Les mobilisations des Gilets jaunes et pour le climat ont été massives, avec des dizaines de milliers de personnes mobilisées. C’est la réponse populaire à la crise profonde dans laquelle s’enfonce le capitalisme et à laquelle la mascarade du « Grand débat » et Macron ne peuvent en aucun cas être une solution.

La grève du 19 mars, sans être la déferlante nécessaire pour changer les choses, ajoute un élément capital : la mobilisation du monde travail.

« Fin du monde, fin du mois, même combat ! »

Depuis quatre mois, le mouvement des Gilets jaunes est une révolte populaire contre un monde qui tourne à l’envers. En France, les sociétés du CAC 40 ont réalisé 91 milliards d’euros de profits en 2018... tandis que 8,8 millions de personnes vivent sous le seuil de pauvreté !

Les politiciens et les médias au service des puissants s’indigne aujourd’hui de l’incendie du Fouquet’s alors qu’ils se moquent de la casse des services publics dans les campagnes et les quartiers populaires. Voilà pourquoi ce gouvernement, coupé des réalités des classes populaires, du monde du travail, n‘a pas de réponse à offrir au mouvement des Gilets jaunes. 

La mobilisation des jeunes pour le climat est une réponse à un autre élément capital de la crise du système : le réchauffement climatique qui menace la survie de l’humanité. La majorité macroniste, malgré des déclarations de bonnes intentions, vient de prolonger l’utilisation de pesticides jusqu’en 2025. Et on estime que 70 % des émissions de gaz à effet de serre sont de la responsabilité de 100 entreprises seulement ! Pour sauver la planète, c’est bien le système capitaliste qu’il faut dégager ! 

La répression comme réponse à notre colère

La soif de profits des capitalistes enfonce le monde dans la crise. Ceux-ci, et le gouvernement à leur service, ne peuvent donc être un élément de la solution.

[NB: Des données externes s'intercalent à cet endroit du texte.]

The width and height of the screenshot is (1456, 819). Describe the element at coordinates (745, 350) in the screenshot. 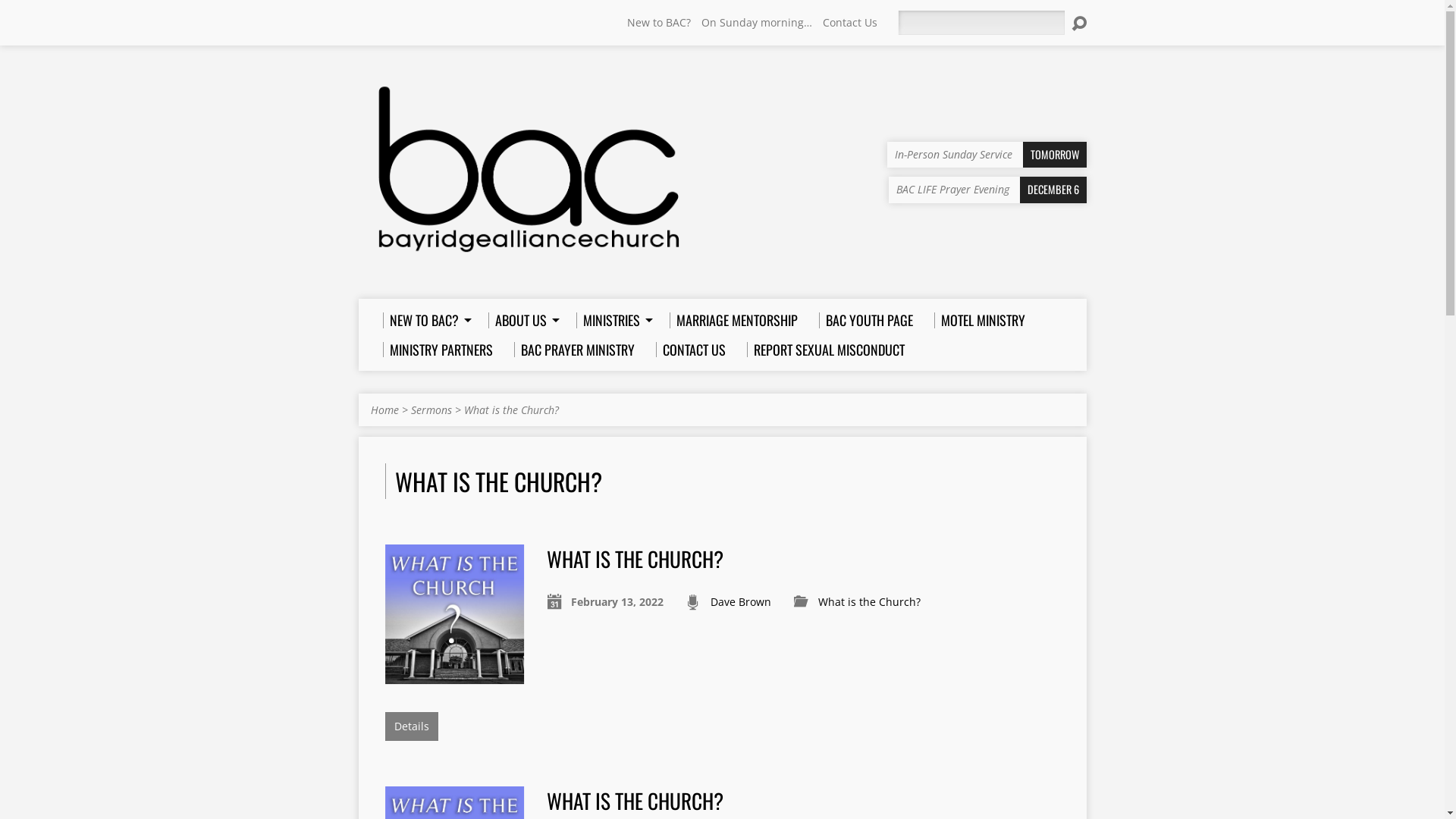

I see `'REPORT SEXUAL MISCONDUCT'` at that location.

Dans un monde qui traverse une telle crise, la seule réponse possible pour eux est la répression. C’est pour cette raison que le gouvernement envoie la Police dans les manifestations, qu’il mutile et blesse les manifestant·e·s , et que certains lui proposent, comme Marine Le Pen et Eric Ciotti, de dissoudre les organisations d’extrême gauche ou d’interdire les manifestations.

Tous sentent bien que les colères qui s’expriment depuis quatre mois se fédèrent contre le gouvernement et les plus riches et que le mouvement ne s’arrêtera pas avec les élections européennes ou un référendum biaisé. 

Un mouvement d’ensemble pour prendre nos affaires en main

La mobilisation en Algérie montre la voie : des mobilisations de masse, et une grève générale qui, en deux jours, a arraché un recul du pouvoir sur le 5emandat de Bouteflika, même s’il tente de garder la main sans céder aux revendications des Algérien·ne·s.

En France aussi, il faut un mouvement d’ensemble contre ce gouvernement pour arracher 

- une augmentation générale des salaires et pensions de 300 euros ; pour une autre répartition des richesses,

- réquisitionner les multinationales de l’énergie et les banques, et imposer la gratuité des transports, véritables moyens de défendre le climat ; mettre l’économie sous le contrôle des travailleurs·ses pour répondre aux besoins du plus grand nombre.

Tant qu’on laissera le fonctionnement de la société aux capitalistes et aux gouvernements qui les servent, on ne résoudra aucun des problèmes auxquels nous sommes confrontés.

Dans les quartiers populaires, dans les entreprises, sur les lieux d’études, il y a urgence à construire –par des assemblées générales, les grèves et les manifestations- le mouvement nécessaire pour que le monde du travail prenne en main le fonctionnement de la société.